START Text block

- Founded: 1996
- Dissolved: 2014
- Headquarters: Santiago de Compostela, Galicia
- Ideology: Galician independence Feminism Libertarian Socialism Ecologism Anti-authoritarianism Anti-militarism Reintegracionism
- Website: amigaliza.org

= Assembly of the Independentist Youth =

The Assembly of the Independentist Youth (Assembleia da Mocidade Independentista; or AMI) is a Galician independentist and socialist and feminist political organization formed and formally established by young people in Bueu in 1996, although it have been working in coordination since 1993. AMI dissolved itself in 2014, citing the repression, changing political cycle and the decline of militancy as the main reasons.

==History==
AMI was founded in 1993 as the youth organization of the Assembleia do Povo Unido but continued to maintain its structure when that organization dissolved itself in 1995. AMI participated in the Spiral Process, that led to the foundation of Nós-Unidade Popular, an organization that AMI abandoned in 2005. When AMI left Nós-Unidade Popular the organization underwent a split of those that supported to remain in Nós-UP, which adopted the name BRIGA.
The intention of the AMI is to promote the idea of Galician independence among young people. For that it participates in the organization of social centers, leisure activities, protests, painting murals etc.

Ideologically the organization has positions close to libertarian socialism and communalism (which contrasts with the more orthodox Marxism of its origins). Feminism and "independentism" are other ideological pillars of AMI, as well as using of reintegracionist spelling of the Galician language. The group has also opposed to speculation, the touristification of Galicia, to public works that damage the environment and military service (until it disappeared in 2002). AMI refuses to take part in institutional politics and elections.

END Text block
START Data shown

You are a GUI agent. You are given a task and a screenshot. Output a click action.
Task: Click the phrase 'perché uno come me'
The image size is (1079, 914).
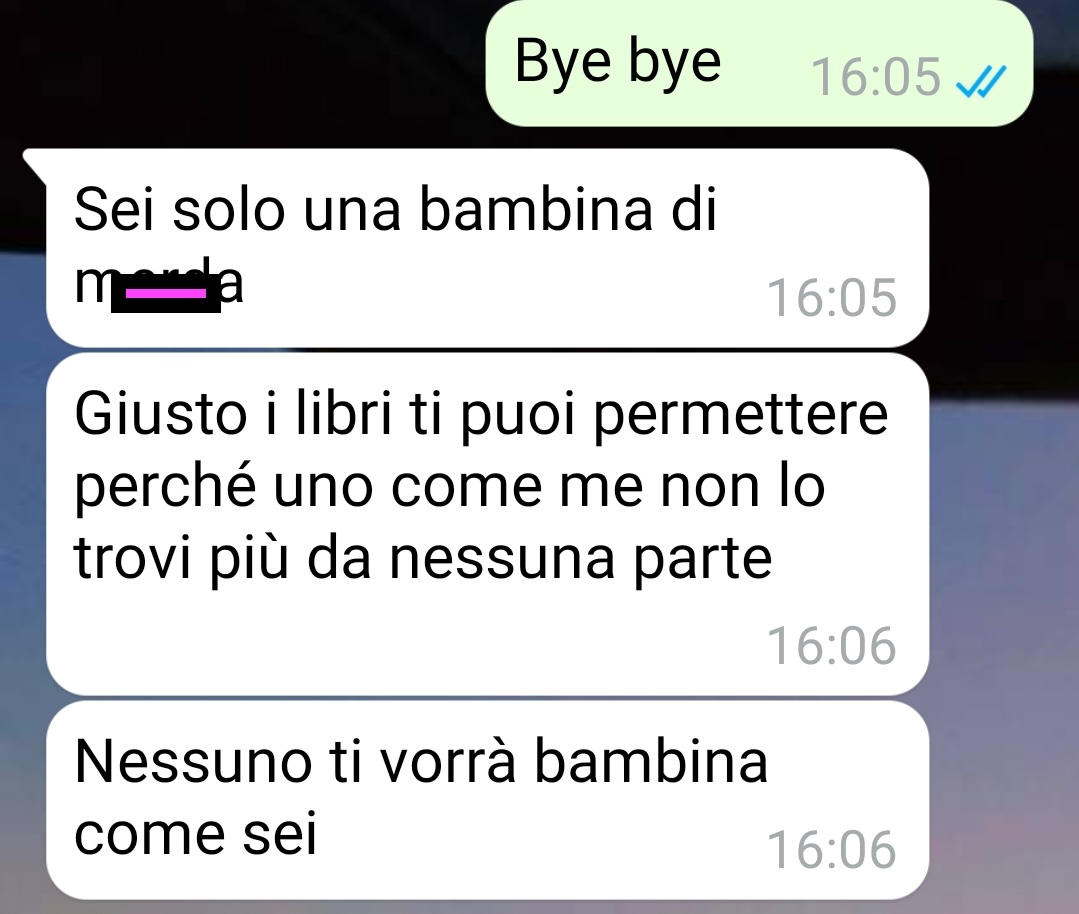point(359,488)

END Data shown

### Questions on the material
1. According to the text on the Assembly of the Independentist Youth, what name did the group that split off to remain in Nós-Unidade Popular adopt?
2. Continue the text on the Assembly of the Independentist Youth, picking up after its last sentence.
The data is not needed for anything that follows.

### Answers for each item
1. BRIGA.

2.
==Accusations==

Several of its militants were arrested by police accused of acts of terrorism. In 1995 two militants of AMI (Adolfo Martim Naia Fernández and Armando Jesus Rivadulha Peres) were accused of planting an explosive in a bank in the city of A Coruña. They were later absolved.
The 24 July 2005, on the eve of the Day of the Galician Fatherland, two members of AMI were arrested accused of placing an explosive device of considerable power in the main headquarters of Caixa Galicia in Santiago de Compostela. After more than three years in prison, Ugío Caamanho Santisso and Giana Rodrígues Gómes were judged, being sentenced to three years, nine months and one day in prison as perpetrators of a crime of damage "for the purpose of subvert the constitutional order and theft of a vehicle."
The same year 10 members of AMI were arrested in an Audiencia Nacional special operation. The website of the organization was closed by the police. The detainees were accused of vandalism, burning Spanish flags, public disorder, justifying terrorism and burning of bank ATMs. All detainees were absolved in 2008. In 2010 a judge ordered to take down the web of AMI again.